◆ Request a:
Swap "arena" for "round pen" and write out the roping excerpt, starting with "For my students" and going on through "out in front.".

— start of Source excerpt —

An analogy I always use is that you don’t see a barrel racer come running down the alleyway and lean forward as soon as she gets to the first barrel. They sit back and drive their horses’ hips underneath them into the turn. It took us all a full decade to figure out that Clay O’Brien Cooper was sitting down and riding his horse into his delivery when he threw. That’s what sets the elite like Jade Corkill, Patrick Smith and Paul Eaves apart.

For my students to work on balance horseback, I have them lope five circles around the arena on their horses swinging their ropes. At first, they have trouble keeping their horses in a lope and swinging their ropes at the same time. But as they get tired of struggling with their horses and their ropes, they relax. And they sit back and ride their horses first, just swinging their ropes. It becomes more natural for them.

Square Shoulders
Ropers’ shoulders should be square to their target, either roping the dummy on the ground or roping in the saddle. When heading, their shoulders should be turned to the right, square with the steer’s horns. Heeling, ropers’ shoulders should be pretty much straight on, as the steer is more out in front.

Position in the Swing
So often, when I see people roping the dummy, their left hand is in against their body. Ropers’ left hand should be out in front of them, with a bent elbow like you’re riding your horse. Horsemanship needs to be 80 percent of roping, so even when working on the dummy, ropers have got to remember proper position.

— end of Source excerpt —
— start of Exercise data —

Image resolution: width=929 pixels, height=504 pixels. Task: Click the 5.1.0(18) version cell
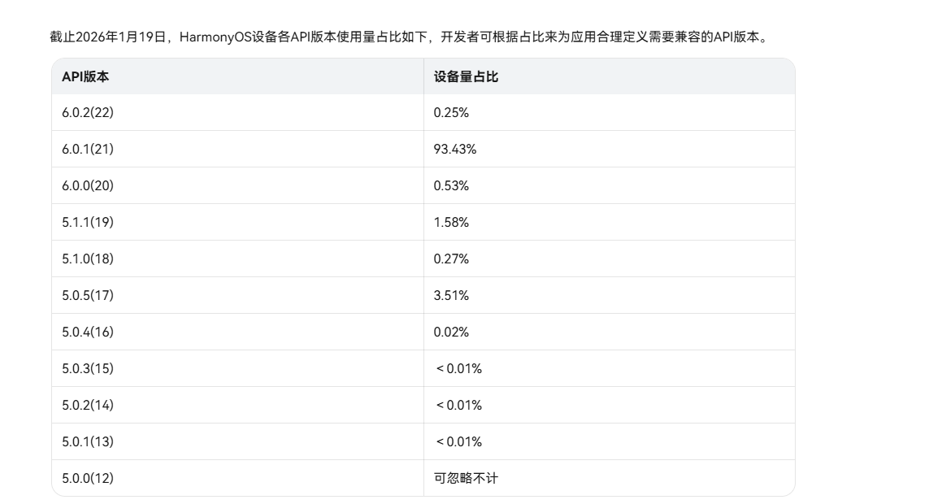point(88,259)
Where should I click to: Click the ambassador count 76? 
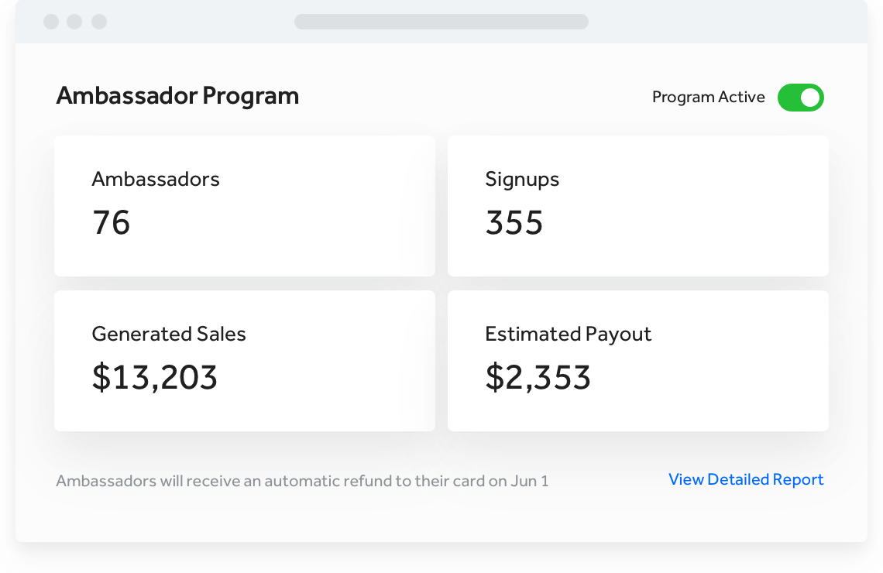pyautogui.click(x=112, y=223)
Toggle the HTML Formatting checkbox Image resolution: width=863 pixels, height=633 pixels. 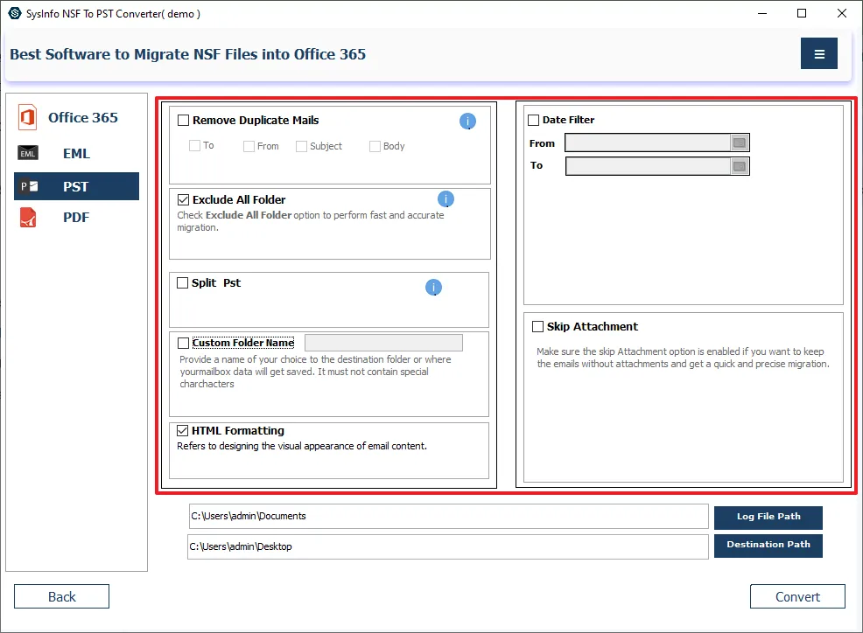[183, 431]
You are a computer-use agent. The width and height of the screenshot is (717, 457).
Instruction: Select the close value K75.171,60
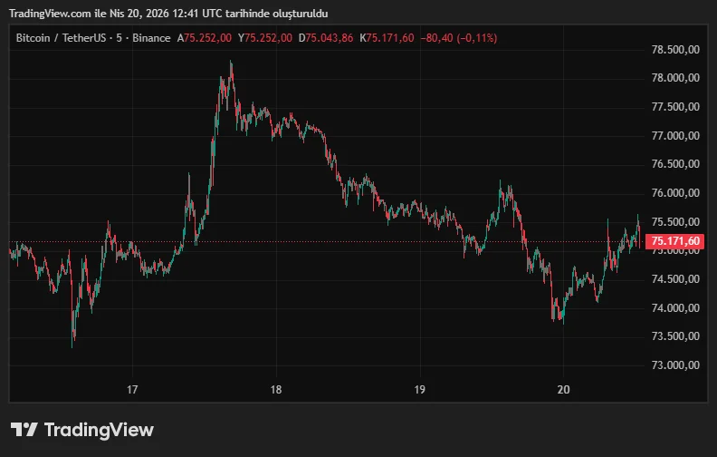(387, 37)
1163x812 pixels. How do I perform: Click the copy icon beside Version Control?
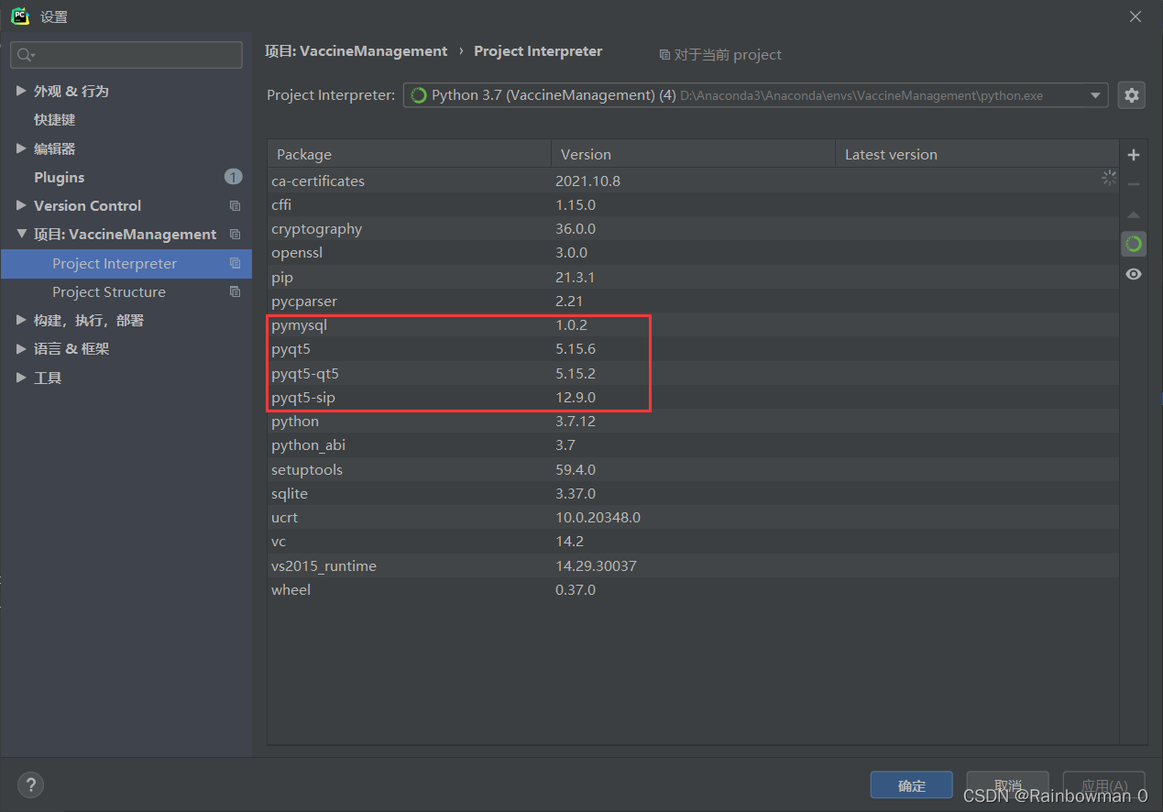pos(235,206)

— end of Exercise data —
— start of Exercise data —

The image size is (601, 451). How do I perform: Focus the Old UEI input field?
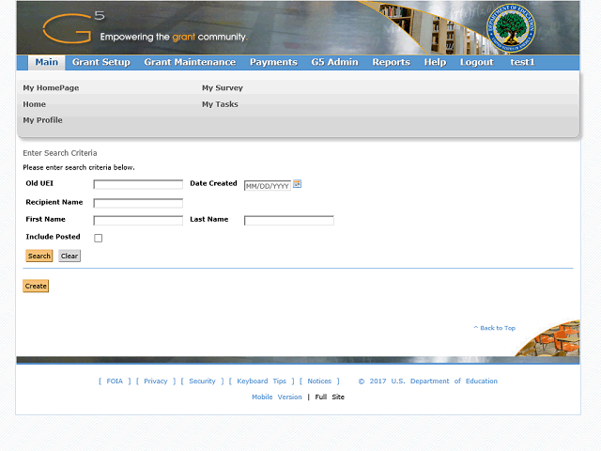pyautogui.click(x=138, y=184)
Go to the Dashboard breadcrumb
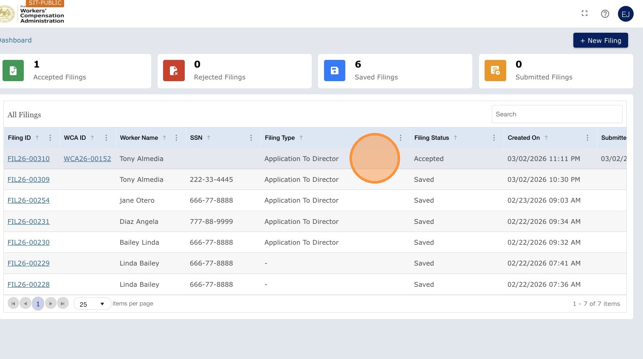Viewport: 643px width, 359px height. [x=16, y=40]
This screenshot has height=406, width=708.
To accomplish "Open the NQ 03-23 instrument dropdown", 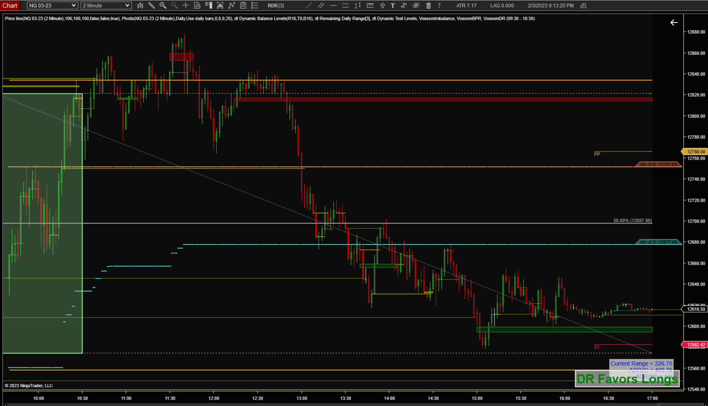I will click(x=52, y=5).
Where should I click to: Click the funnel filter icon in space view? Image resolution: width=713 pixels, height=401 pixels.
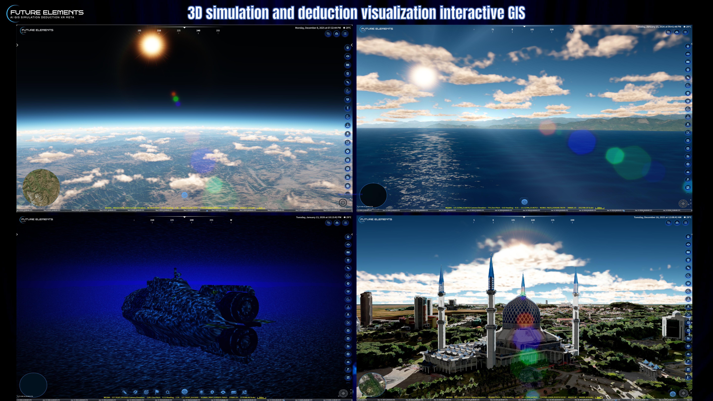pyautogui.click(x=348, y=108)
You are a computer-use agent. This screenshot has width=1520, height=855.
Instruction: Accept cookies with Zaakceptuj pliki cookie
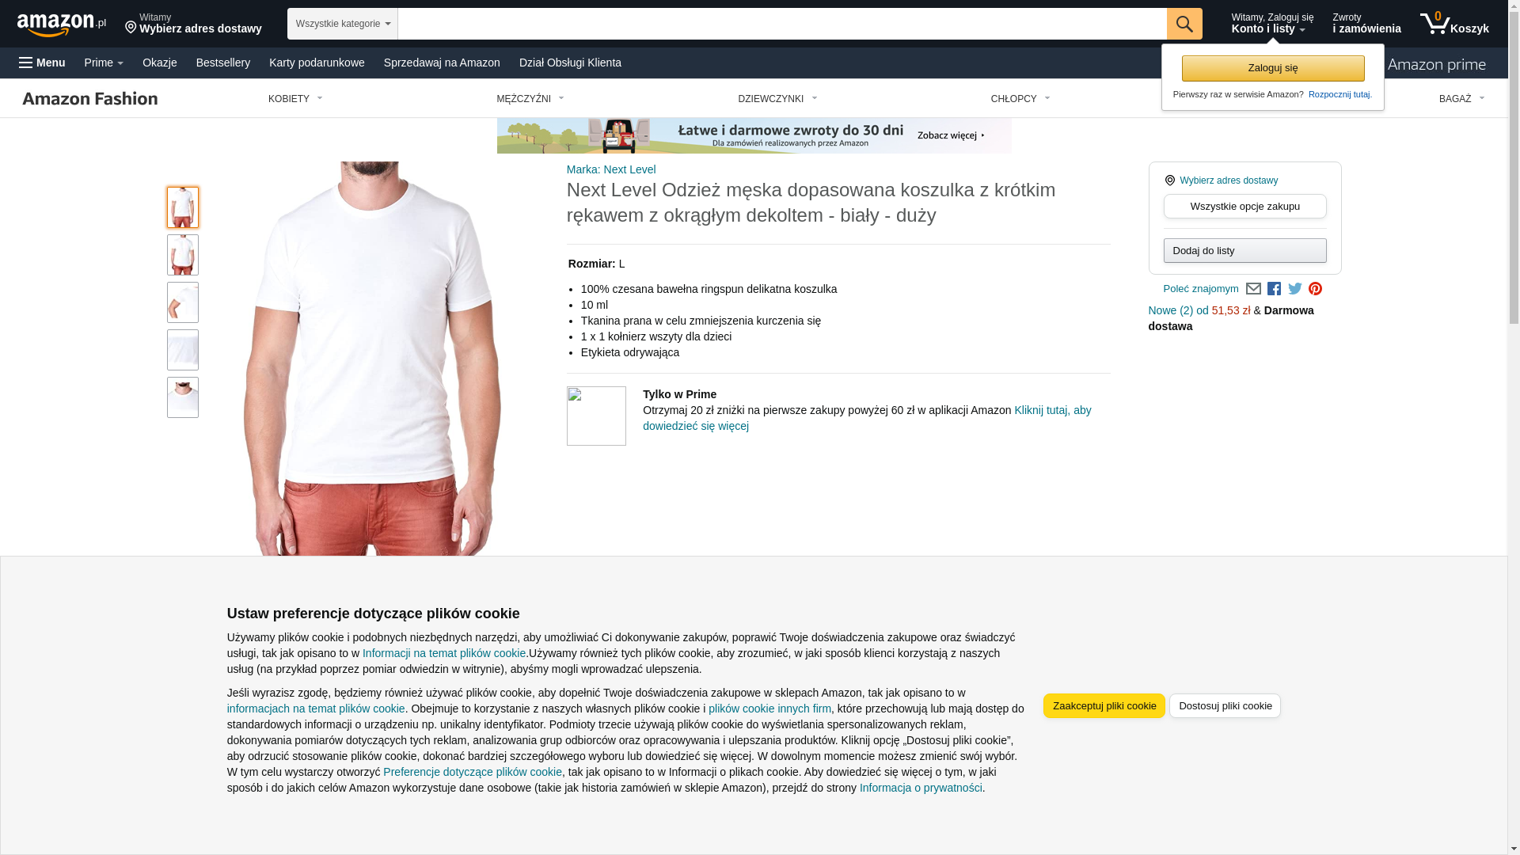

— end of Exercise data —
— start of Exercise data —

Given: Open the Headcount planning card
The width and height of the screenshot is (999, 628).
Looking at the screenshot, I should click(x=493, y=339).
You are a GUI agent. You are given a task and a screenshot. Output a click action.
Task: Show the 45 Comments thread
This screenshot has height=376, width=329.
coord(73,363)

— end of Exercise data —

◆ Request b:
Rewrite the records starting with the line with "1163x812 pixels. How" and going on through the line with "pos(235,206)", requests included, but without the pictures. Multiply every coordinate in the answers by 1.65 and round to whole numbers, with halves rounding up.

◆ Written reply a:
For my students to work on balance horseback, I have them lope five circles around the round pen on their horses swinging their ropes. At first, they have trouble keeping their horses in a lope and swinging their ropes at the same time. But as they get tired of struggling with their horses and their ropes, they relax. And they sit back and ride their horses first, just swinging their ropes. It becomes more natural for them.

Square Shoulders
Ropers’ shoulders should be square to their target, either roping the dummy on the ground or roping in the saddle. When heading, their shoulders should be turned to the right, square with the steer’s horns. Heeling, ropers’ shoulders should be pretty much straight on, as the steer is more out in front.

◆ Written reply b:
1163x812 pixels. How do I perform: Click the copy icon beside Version Control?
pos(388,340)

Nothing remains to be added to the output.